Trust is good. Double check is better.

And the checking should not be a single heroic human gate at the end. That does not scale. The checking has to be distributed through the workflow: planning checks, deterministic checks, automated tests, focused reviews, acceptance evidence, and then human judgement where it matters most.

This is where the factory metaphor is useful. Not because software is literally manufacturing. It is not. But because factories are designed systems. They make work visible. They reduce variance where variance is harmful. They make quality inspectable. They improve through feedback loops.

That is what we need around agents.

The learning loop is the point

The most interesting part of a software factory is not the first delivery. It is what happens after the tenth, fiftieth, hundredth delivery.

Every time the agent makes a mistake, the organisation gets a choice.

You can fix the output and move on.

Or you can ask: what should change in the system so this class of mistake becomes less likely next time?

Maybe the answer is a rule. Maybe it is a hook. Maybe it is an ADR. Maybe it is a review checklist. Maybe it is an eval. Maybe it is a better task template. Maybe it is a deterministic script that removes a branch of reasoning entirely.

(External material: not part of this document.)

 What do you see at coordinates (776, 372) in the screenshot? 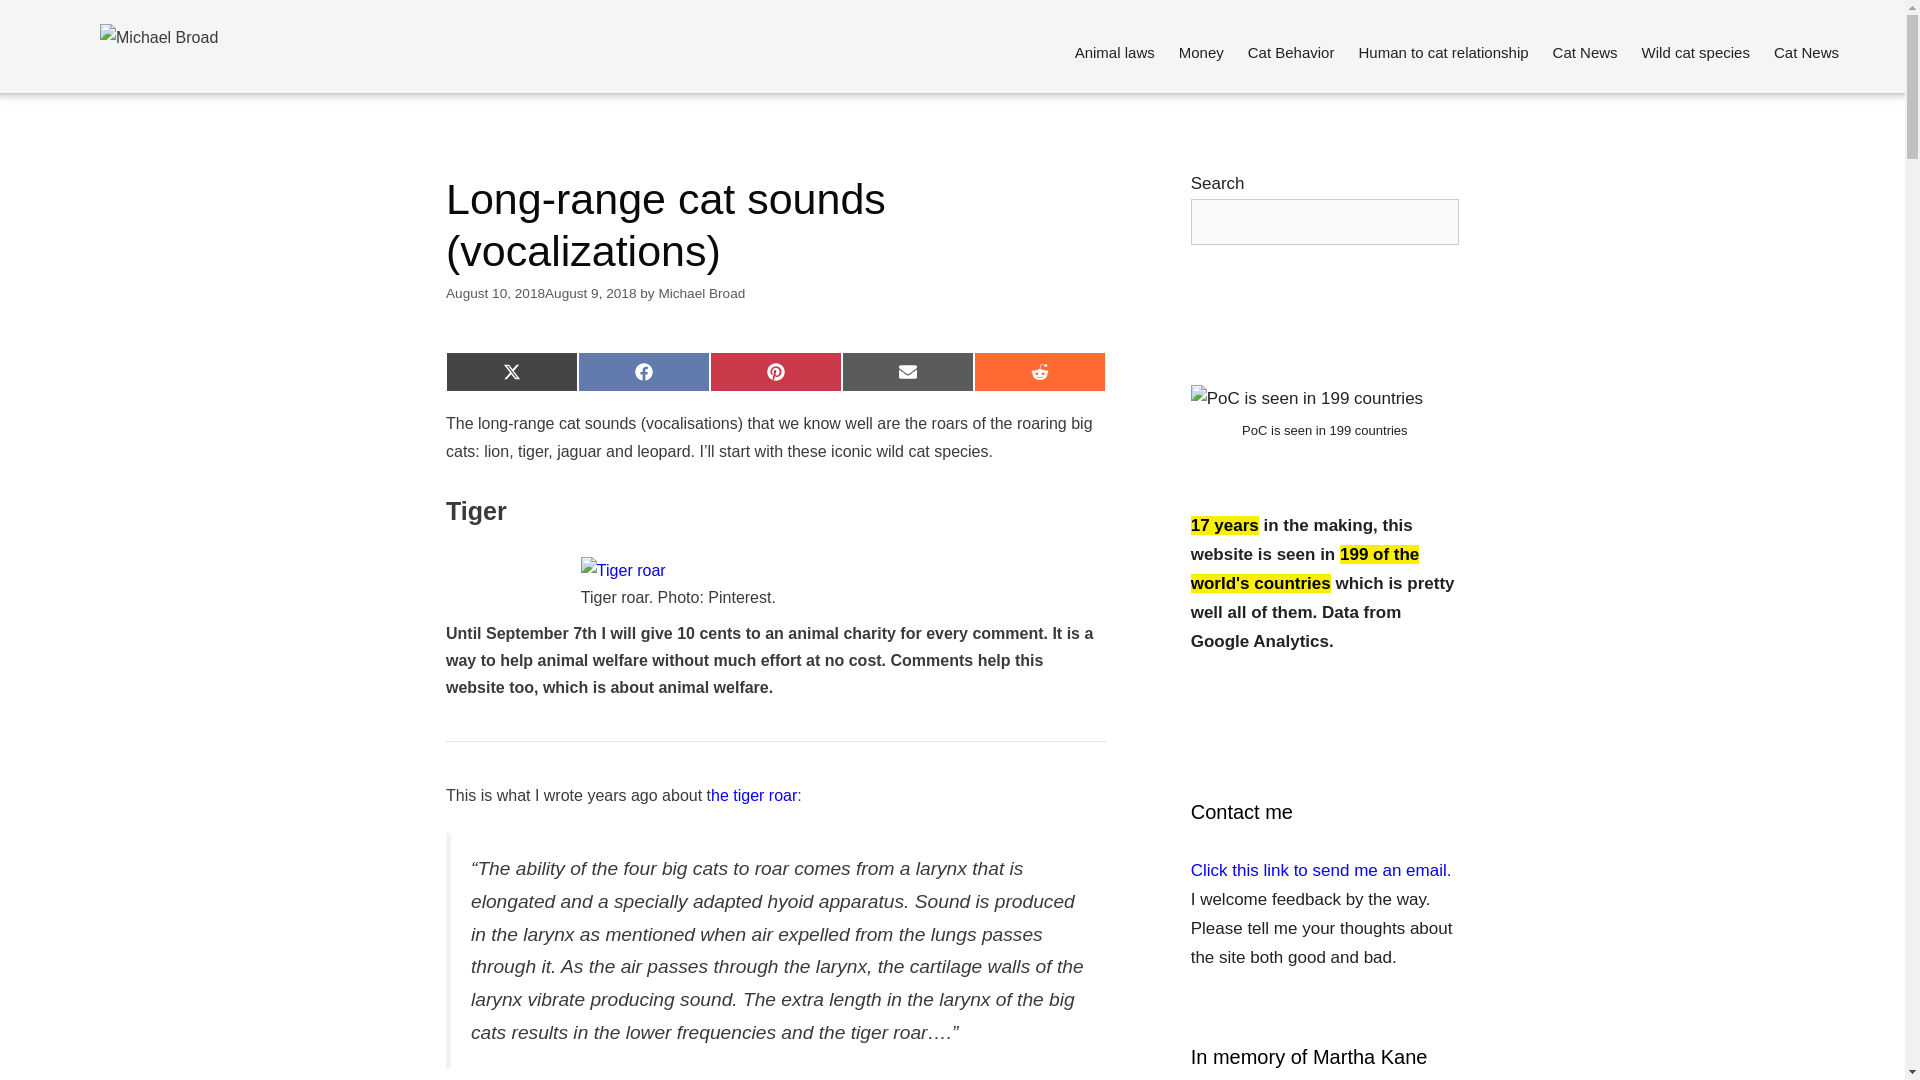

This is where organisational learning becomes concrete. Not “we should remember to do better next time”, but “the next agent run will see this constraint automatically.”

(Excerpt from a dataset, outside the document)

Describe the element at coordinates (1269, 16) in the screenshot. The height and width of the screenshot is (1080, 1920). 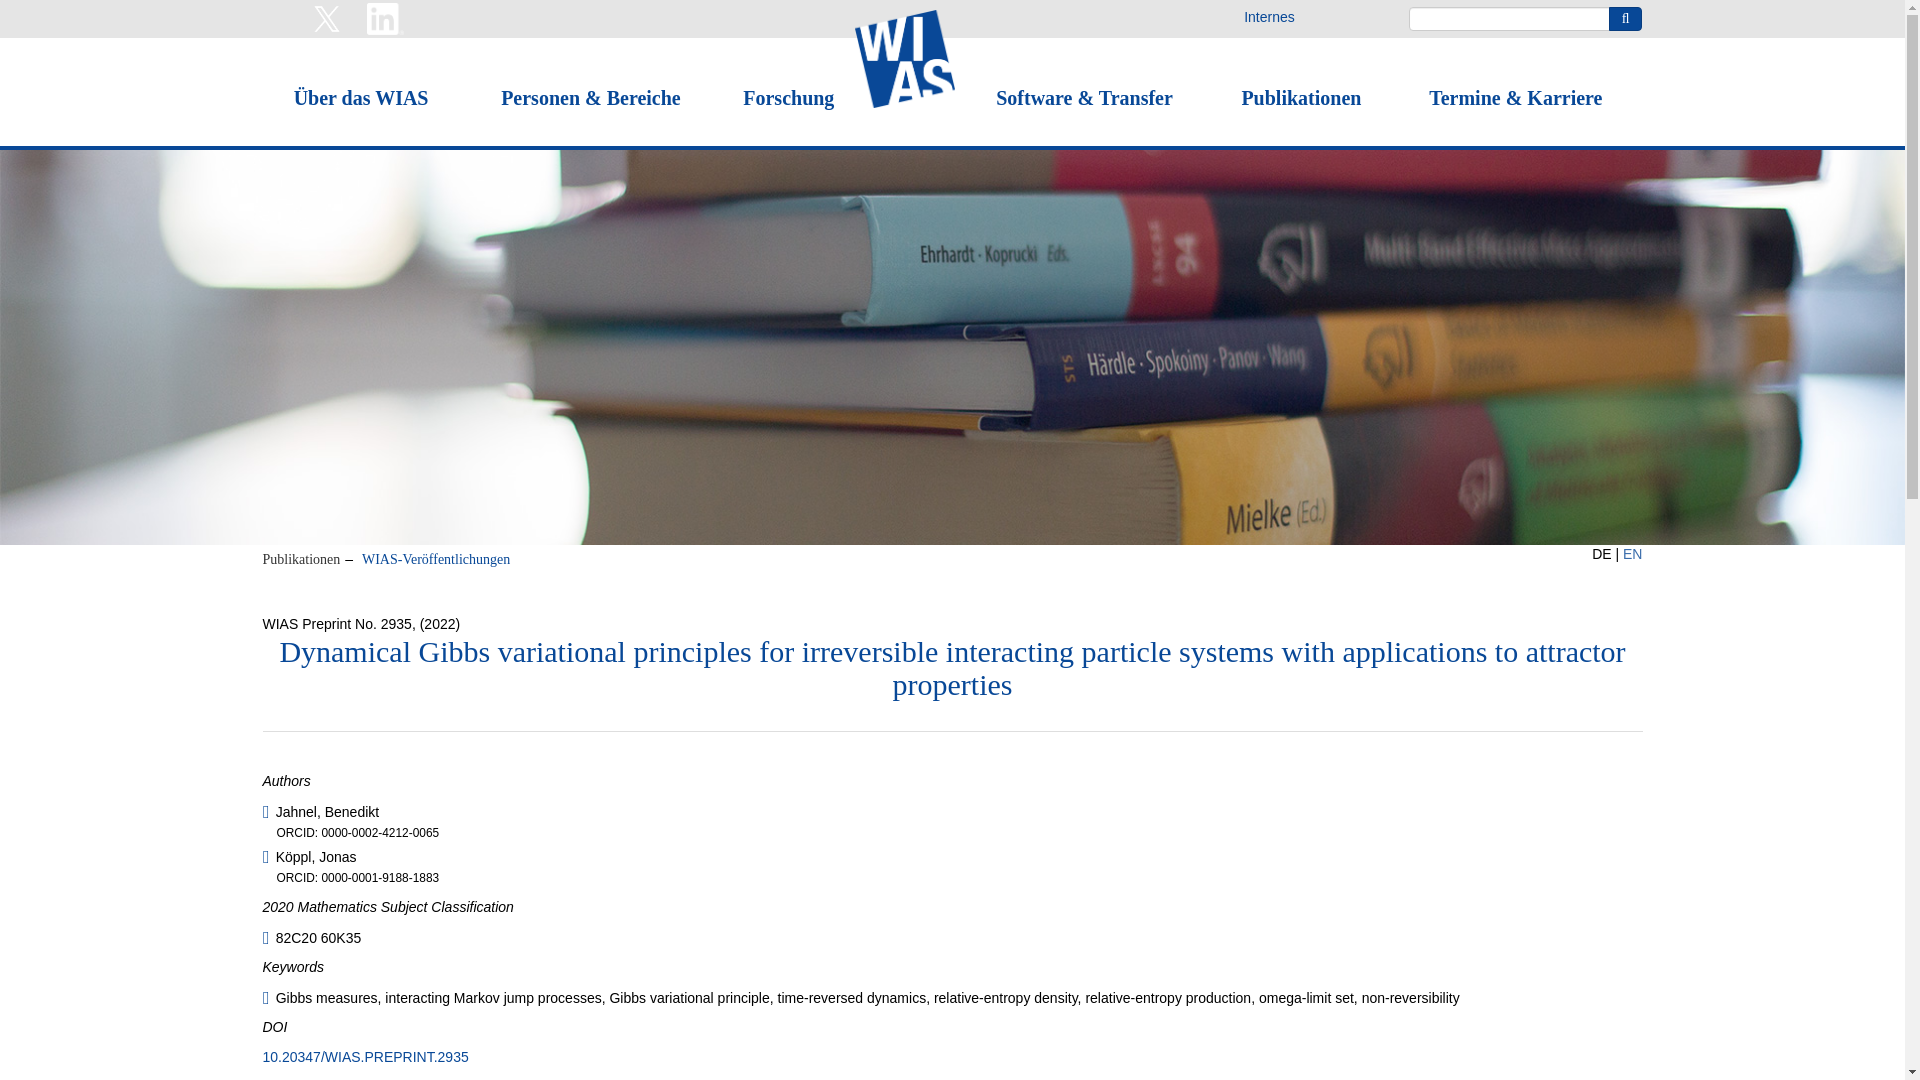
I see `Staff Only` at that location.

That is the compounding effect.

The model may improve because Anthropic, OpenAI, Google, Mistral, or someone else ships a better one. You do not control that. Your harness can improve because your organisation learns. You do control that.

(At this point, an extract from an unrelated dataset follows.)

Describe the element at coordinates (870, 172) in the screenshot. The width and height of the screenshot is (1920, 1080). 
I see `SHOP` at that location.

I think this distinction matters enormously.

So what is the appeal?

Because raw agentic coding gives you individual leverage.

A software factory tries to turn that leverage into an organisational capability.

It gives you a way to answer questions that matter once real customers and real systems are involved:

  • How do we let agents move fast without touching things they should not touch?
  • How do we make work reviewable before it reaches a human?
  • How do we keep cost visible?
  • How do we avoid every team inventing a different workflow?
  • How do we preserve product and architecture knowledge across agent runs?
  • How do we make quality improve over time instead of depending on individual vigilance?
  • How do we onboard people into the way we work with agents?
  • How do we stay competitive with small teams without becoming reckless?

The answer is not one tool. It is not “use Claude Code” or “use Codex” or “use Ona” or “use Pi.” The tool layer will keep changing.

The durable thing is the operating model.

The organisations that learn how to design the system around the model will be able to switch tools more easily, manage cost more deliberately, and adopt new capabilities without rebuilding their entire way of working every time the market shifts.

That is the bet.

Where I am spending my time

This is also where I am spending my professional time now.

I am helping companies make this transition: from scattered individual AI tool usage to deliberate agentic engineering workflows. From “some people are very fast with Claude” to “we understand how agentic delivery works in our organisation.” From impressive demos to production-aware systems.

The work is partly technical. Devcontainers, hooks, skills, agents, review loops, QA evidence, pipeline design.

But it is just as much organisational. What should be standardised? What should stay local? Where is the real risk? Which teams should start first? What does good look like? How do we keep engineers in the driver’s seat while giving agents more room to operate?

I do not think there is one universal answer yet. Different companies will land in different places depending on their risk profile, architecture, regulation, product maturity, and engineering culture.

But I am increasingly convinced of one thing:

The serious conversation is no longer whether AI can write code.

It can.

The serious conversation is how we design the system in which AI can contribute safely, repeatedly, and with increasing value over time.

That, to me, is the appeal of a software factory.